Objectif: Selon la critique de Tesnota, dans quel but Kantemir Balagov resserre-t-il son cadre sur les corps et les visages ? Répondez en une à trois phrases.

Extrait du document:
^^^^^^^^

Parmi les Kabardes, peuple récemment converti à l’islam et jadis persécuté par l’expansionnisme russe, les juifs forment comme une minorité dans la minorité, une poche à l’intérieur d’une autre poche. Et c’est précisément ce double enfermement, à la fois intégré et subi, qui menace d’engloutir, comme un piège, le personnage d’Ilana, rattrapé par les nécessités du clan, sommé de choisir entre l’intérieur et l’extérieur, le sacrifice familial ou la possibilité d’une vie ordinaire.
Kantemir Balagov filme ces existences recroquevillées avec un art du cadre (aux dimensions carrées) et des présences remarquables. L’étroitesse du champ, saturé de corps et de visages, ne vise pas tant à redoubler l’enfermement des personnages (redondance) qu’à s’imprégner de leur profonde densité humaine – celle, chaleureuse et englobante, du clan. La caméra investit le cœur brûlant du foyer, cette place centrale et sans cesse mouvante, où les relations entre parents et enfants se nouent, se crispent et s’entrechoquent.
La tension constante entre l’intérieur et l’extérieur se traduit, dans la photographie du film, par une lutte des dominantes colorées, entre les reflets ocre bouillant ou bleu glacial qui s’entre-dévorent. Mais l’essentiel repose sur le personnage splendide d’Ilana (et sur la force d’incarnation de la comédienne Darya Zhovner), qui entraîne le récit dans de déroutantes embardées nocturnes, et dont le visage, sans cesse traversé d’humeurs changeantes, offre au film une véritable plaque sensible.
Douche froide
Comme lors de cette scène terrassante où Ilana, passant la soirée chez Zalim, inhale une drogue dure et plonge dans une profonde catatonie. Surgit alors à la télévision, comme une hallucination, une vidéo amateur de la première guerre tchétchène (qui précède de peu le récit), où des massacres ignobles ont lieu en direct. Douche froide. L’abjecte réalité du conflit séparatiste vient de faire irruption au cœur de la nuit, comme le contrechamp infernal des animosités communautaires. Le visage d’Ilana, et derrière lui sa conscience, en gardera la trace irréparable. Et le film, dont on se demande s’il n’est pas allé trop loin, vient de passer de l’autre côté du miroir.
Mais alors qu’on croyait la violence imminente, Tesnota entre dans une dernière phase, déroutante car plus psychanalytique, explorant le complexe qui gît au cœur du personnage d’Ilana. Complexe d’une fille aînée qui n’a jamais obtenu de sa mère l’amour qu’elle en escomptait, celui-ci s’étant reporté sur son frère. Complexe qui, paradoxalement, motive à la fois son désir d’indépendance et l’attache indéfectiblement au giron familial, dans une quête illusoire et inépuisable de reconnaissance maternelle. Les dimensions historique, sociale et familiale se nouent ainsi dans une résolution intime de l’héroïne. Rester ou partir ? Vivre seule ou en groupe ? Avec les siens ou avec les autres ? Questions inéluctables qui, depuis toujours, relancent le grinçant balancier des générations.

^^^^^^^^

Données de pointage de cibles

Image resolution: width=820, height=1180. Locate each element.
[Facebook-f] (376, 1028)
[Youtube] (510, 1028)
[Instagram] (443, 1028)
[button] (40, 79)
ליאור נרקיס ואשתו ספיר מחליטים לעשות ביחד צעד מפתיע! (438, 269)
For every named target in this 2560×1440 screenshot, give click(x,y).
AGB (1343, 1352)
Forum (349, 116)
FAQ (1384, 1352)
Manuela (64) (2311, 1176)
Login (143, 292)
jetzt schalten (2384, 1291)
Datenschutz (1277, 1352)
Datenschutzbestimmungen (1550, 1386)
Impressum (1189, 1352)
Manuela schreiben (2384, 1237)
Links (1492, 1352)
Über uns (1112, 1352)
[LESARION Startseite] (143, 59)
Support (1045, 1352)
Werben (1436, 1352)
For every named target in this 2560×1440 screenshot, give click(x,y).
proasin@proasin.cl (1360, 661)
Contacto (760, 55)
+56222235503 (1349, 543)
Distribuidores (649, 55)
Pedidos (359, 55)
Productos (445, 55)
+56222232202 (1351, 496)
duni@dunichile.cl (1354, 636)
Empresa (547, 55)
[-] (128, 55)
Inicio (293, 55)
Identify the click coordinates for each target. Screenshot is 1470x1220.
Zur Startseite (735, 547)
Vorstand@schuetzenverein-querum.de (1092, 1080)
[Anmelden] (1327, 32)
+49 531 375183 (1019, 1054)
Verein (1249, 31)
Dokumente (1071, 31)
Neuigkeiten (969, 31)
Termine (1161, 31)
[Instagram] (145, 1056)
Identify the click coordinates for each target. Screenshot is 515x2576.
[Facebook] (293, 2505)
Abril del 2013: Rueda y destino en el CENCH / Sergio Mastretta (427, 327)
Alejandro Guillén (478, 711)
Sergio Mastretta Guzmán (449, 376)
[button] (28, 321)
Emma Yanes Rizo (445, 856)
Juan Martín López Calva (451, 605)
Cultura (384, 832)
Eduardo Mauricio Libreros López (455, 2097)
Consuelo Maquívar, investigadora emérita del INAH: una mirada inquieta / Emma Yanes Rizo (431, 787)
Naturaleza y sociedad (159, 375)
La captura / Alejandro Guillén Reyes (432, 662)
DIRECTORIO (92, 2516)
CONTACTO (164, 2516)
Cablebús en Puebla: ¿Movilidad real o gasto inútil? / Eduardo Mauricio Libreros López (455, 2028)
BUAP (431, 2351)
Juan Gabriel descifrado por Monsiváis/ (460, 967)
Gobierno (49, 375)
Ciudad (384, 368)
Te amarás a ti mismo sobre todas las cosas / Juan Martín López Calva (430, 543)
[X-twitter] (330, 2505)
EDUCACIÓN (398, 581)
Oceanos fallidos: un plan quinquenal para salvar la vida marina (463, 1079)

^^^^^^^^

Tâche accomplie: L'étroitesse du champ, saturée de corps et de visages, ne cherche pas tant à redoubler l'enfermement des personnages, ce qui serait redondant. Elle vise surtout à s'imprégner de leur profonde densité humaine, celle, chaleureuse et englobante, du clan.